» **Your goal**
Make a verbatim copy of the entries below; pictures stay out.

━━━━━━━━

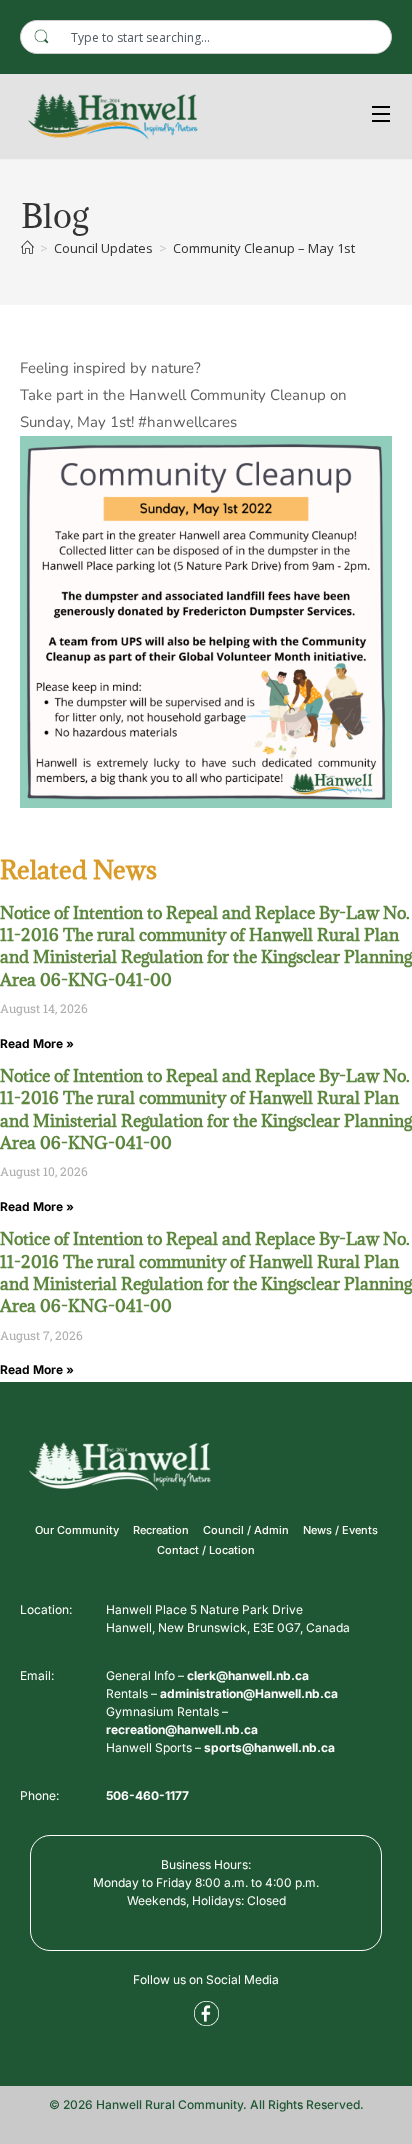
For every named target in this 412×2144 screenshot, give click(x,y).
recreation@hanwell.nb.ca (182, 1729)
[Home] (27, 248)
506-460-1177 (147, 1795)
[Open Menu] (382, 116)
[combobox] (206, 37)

━━━━━━━━

» **Result of the task**
For every named target in this 412×2144 screenshot, give click(x,y).
recreation@hanwell.nb.ca (182, 1729)
[Home] (27, 248)
506-460-1177 (147, 1795)
[Open Menu] (382, 116)
[combobox] (206, 37)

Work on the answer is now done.